Advanced Greedy Techniques: Priority Queues, Two-Pass Greedy, and Lookahead Strategies

Basic greedy gets you through Easy and Medium problems. But Hard-level greedy requires advanced techniques that most developers never learn.

This guide teaches you four advanced greedy patterns that unlock the hardest problems: two-pass greedy, greedy with priority queues, lookahead strategies, and greedy with preprocessing.

TL;DR

Four advanced techniques:

1. Two-Pass Greedy - Handle constraints from both directions (Candy)
2. Greedy + Priority Queue - Dynamic selection of optimal element
3. Greedy + Lookahead - BFS-style range expansion (Jump Game II)
4. Greedy + Preprocessing - Monotonic stack + greedy (Remove K Digits)

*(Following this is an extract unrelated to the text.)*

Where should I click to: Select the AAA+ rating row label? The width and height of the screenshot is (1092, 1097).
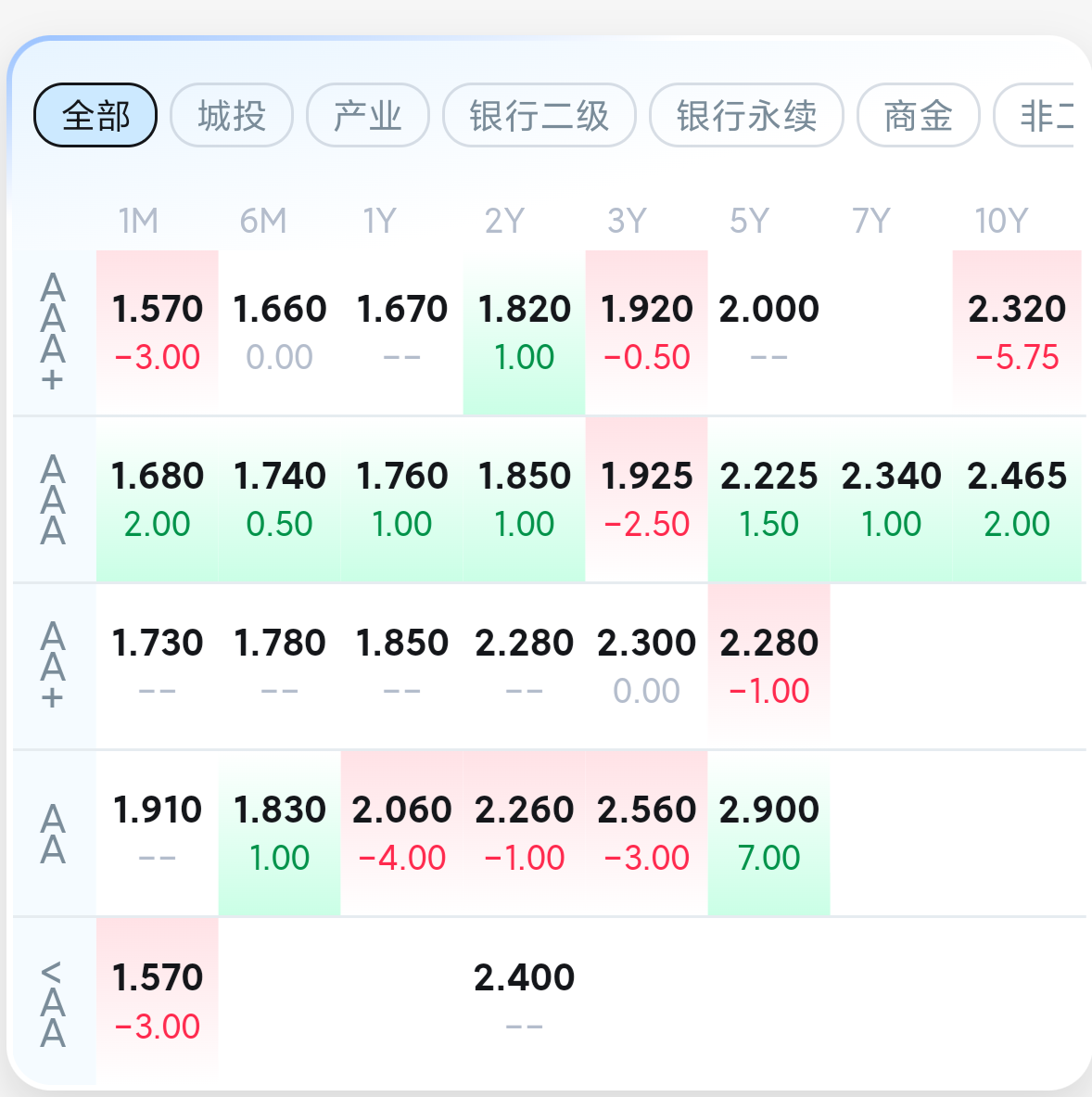[x=54, y=332]
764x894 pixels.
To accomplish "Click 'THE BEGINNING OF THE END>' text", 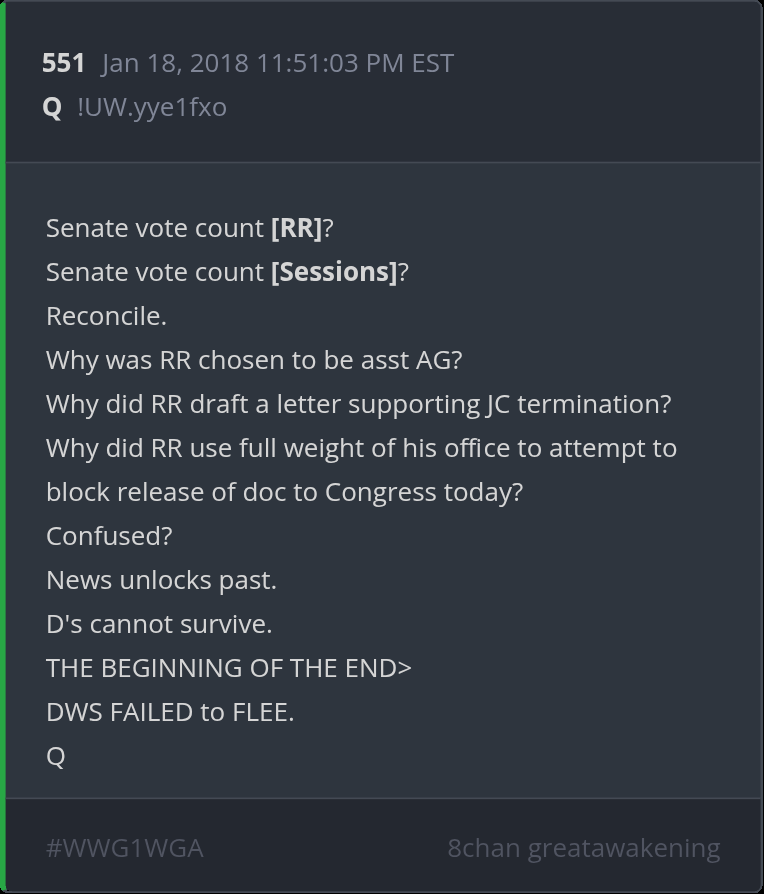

When basic greedy isn't enough:

• Multiple conflicting constraints
• Need dynamic optimal selection
• Require lookahead
• Complex state management

When Basic Greedy Isn't Enough

Limitations of Basic Greedy

Basic greedy works when:

• Single pass suffices
• Constraints from one direction
• Static selection criteria

Basic greedy fails when:

• ❌ Constraints from multiple directions
• ❌ Need to track dynamic optimal
• ❌ Require lookahead
• ❌ Complex dependencies

Recognizing Advanced Patterns

Two-pass needed when:

• "Each element must satisfy left AND right constraints"
• Example: Candy (#135)

Priority queue needed when:

• "Select k best elements dynamically"
• "Maintain optimal while adding/removing"
• Example: Hire K Workers (#857)

Lookahead needed when:

• "Minimum steps/jumps"
• "Expand reachable range"
• Example: Jump Game II (#45)

Technique 1: Two-Pass Greedy

The Pattern

Problem type: Each element has constraints from both left and right neighbors.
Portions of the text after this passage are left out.